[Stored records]
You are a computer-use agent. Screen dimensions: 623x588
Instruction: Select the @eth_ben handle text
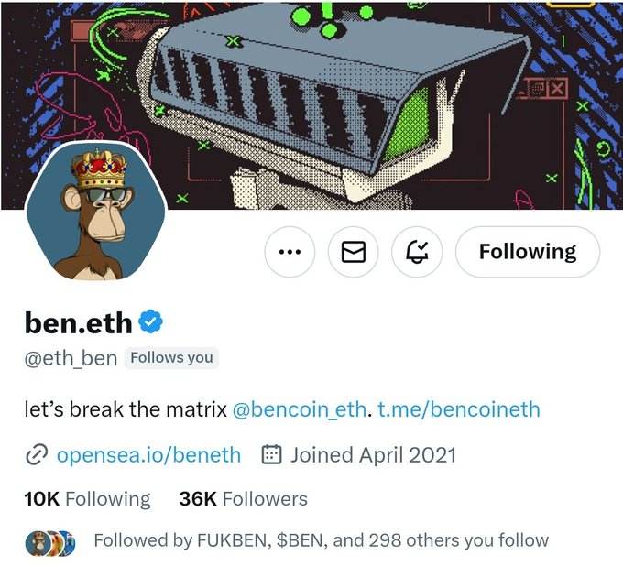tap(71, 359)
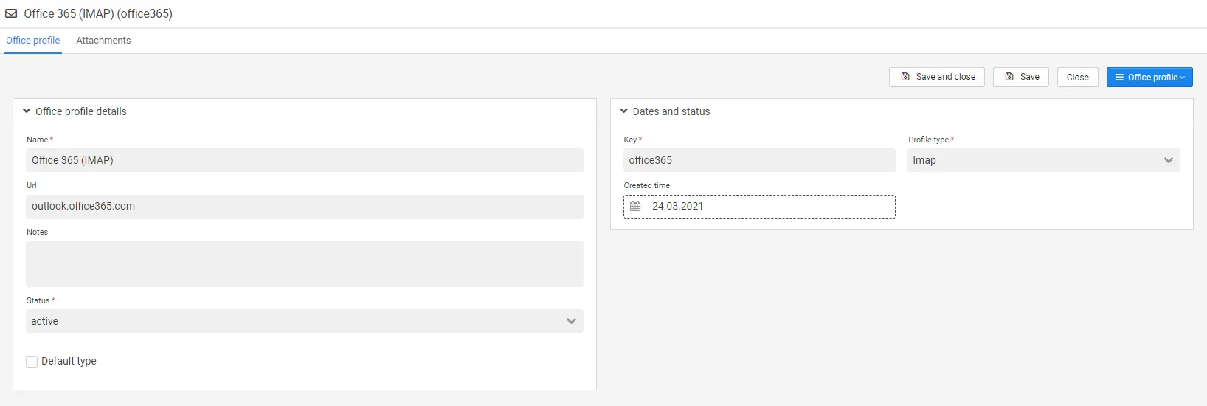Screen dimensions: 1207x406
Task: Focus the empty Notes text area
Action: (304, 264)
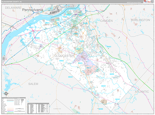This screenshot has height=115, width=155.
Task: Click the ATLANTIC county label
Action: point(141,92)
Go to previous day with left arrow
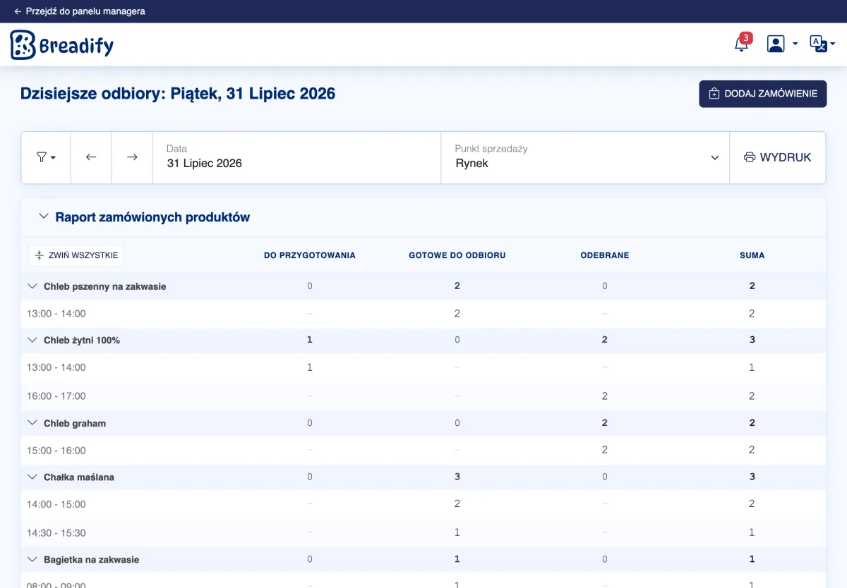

**Assignment:**
Set the records down again exactly as given, and leave the pictures out.

**Response area:**
You are a computer-use agent. Screen dimensions: 623x588
Instruction: Select the @eth_ben handle text
tap(71, 359)
Screen dimensions: 1207x406
Task: Focus the empty Notes text area
Action: (304, 264)
This screenshot has height=115, width=155.
Task: Click the ATLANTIC county label
Action: point(141,92)
Go to previous day with left arrow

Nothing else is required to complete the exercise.